:: Provided passage ::
Speed up UltraWebGrid with direct DOM access

Infragistics UltraWebGrid offers rich client-side programming model, but often it can be extremally slow. As an example consider a simple task: Given a particular Row ID hide the rest of the grid rows, keeping only this row visible.

Using UltraWebGrid’s CSOM (Client Side Object Model) JavaScript code looks like this:

var oGrid = igtbl_getGridById('xMyGrid');    // Get reference to grid object

for (var sRowID in oGrid.Rows) {   // Looping thru all rows in grid's rows collection

   if (sRowID != sSelectedRowID) {   // If current row ID is not given ID
      igtbl_getRowById(sRowID).setHidden(true) // Get reference to row and hide it
   }

}

The code works – it really does. But to loop thru 50 rows in this manner can take 10-15 seconds, not something your user will be happy about when instant action is expected.

:: Required work ::
A. According to the UltraWebGrid text, how long can it take to loop through 50 rows with the CSOM code?
B. For each statement, say whether the UltraWebGrid text supports it, and quote the words that decide it.
(i) The example task hides every grid row except the row with a given Row ID.
(ii) The CSOM code shown does not work.
(iii) CSOM stands for Client Side Object Model.
C. List every function or method that the JavaScript code in the UltraWebGrid text calls.
The material that follows has no connection to the UltraWebGrid text.

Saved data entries
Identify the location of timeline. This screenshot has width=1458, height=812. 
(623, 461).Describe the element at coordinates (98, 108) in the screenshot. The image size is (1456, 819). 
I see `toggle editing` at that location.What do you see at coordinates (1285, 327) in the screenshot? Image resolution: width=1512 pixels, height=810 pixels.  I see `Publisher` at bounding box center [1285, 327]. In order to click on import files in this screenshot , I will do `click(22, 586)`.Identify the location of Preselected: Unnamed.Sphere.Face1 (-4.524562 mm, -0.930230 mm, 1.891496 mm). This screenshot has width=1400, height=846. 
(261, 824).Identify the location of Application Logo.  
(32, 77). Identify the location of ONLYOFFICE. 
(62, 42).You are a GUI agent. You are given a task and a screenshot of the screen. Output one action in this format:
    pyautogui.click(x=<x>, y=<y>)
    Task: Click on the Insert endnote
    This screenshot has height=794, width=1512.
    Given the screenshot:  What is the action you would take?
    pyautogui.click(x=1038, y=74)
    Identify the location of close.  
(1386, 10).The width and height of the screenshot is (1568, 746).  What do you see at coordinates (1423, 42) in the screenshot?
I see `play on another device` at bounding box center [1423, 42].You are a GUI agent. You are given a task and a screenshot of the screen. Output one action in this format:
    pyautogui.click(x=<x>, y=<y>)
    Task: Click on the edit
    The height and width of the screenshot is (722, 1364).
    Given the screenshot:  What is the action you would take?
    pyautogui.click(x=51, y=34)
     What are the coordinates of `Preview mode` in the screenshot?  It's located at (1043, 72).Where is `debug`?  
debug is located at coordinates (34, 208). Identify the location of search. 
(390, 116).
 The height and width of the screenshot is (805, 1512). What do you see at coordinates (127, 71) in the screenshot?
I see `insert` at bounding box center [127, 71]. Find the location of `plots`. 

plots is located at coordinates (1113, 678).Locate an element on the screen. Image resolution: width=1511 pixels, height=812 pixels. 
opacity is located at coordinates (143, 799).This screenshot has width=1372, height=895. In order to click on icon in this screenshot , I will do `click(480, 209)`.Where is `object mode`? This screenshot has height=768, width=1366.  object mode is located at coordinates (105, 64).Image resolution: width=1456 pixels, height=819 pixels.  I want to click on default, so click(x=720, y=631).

:: Solutions for each task ::
A. 10-15 seconds.

B.
(i) Yes: "Given a particular Row ID hide the rest of the grid rows, keeping only this row visible."
(ii) No: "The code works – it really does."
(iii) Yes: "CSOM (Client Side Object Model)"

C. igtbl_getGridById, igtbl_getRowById, setHidden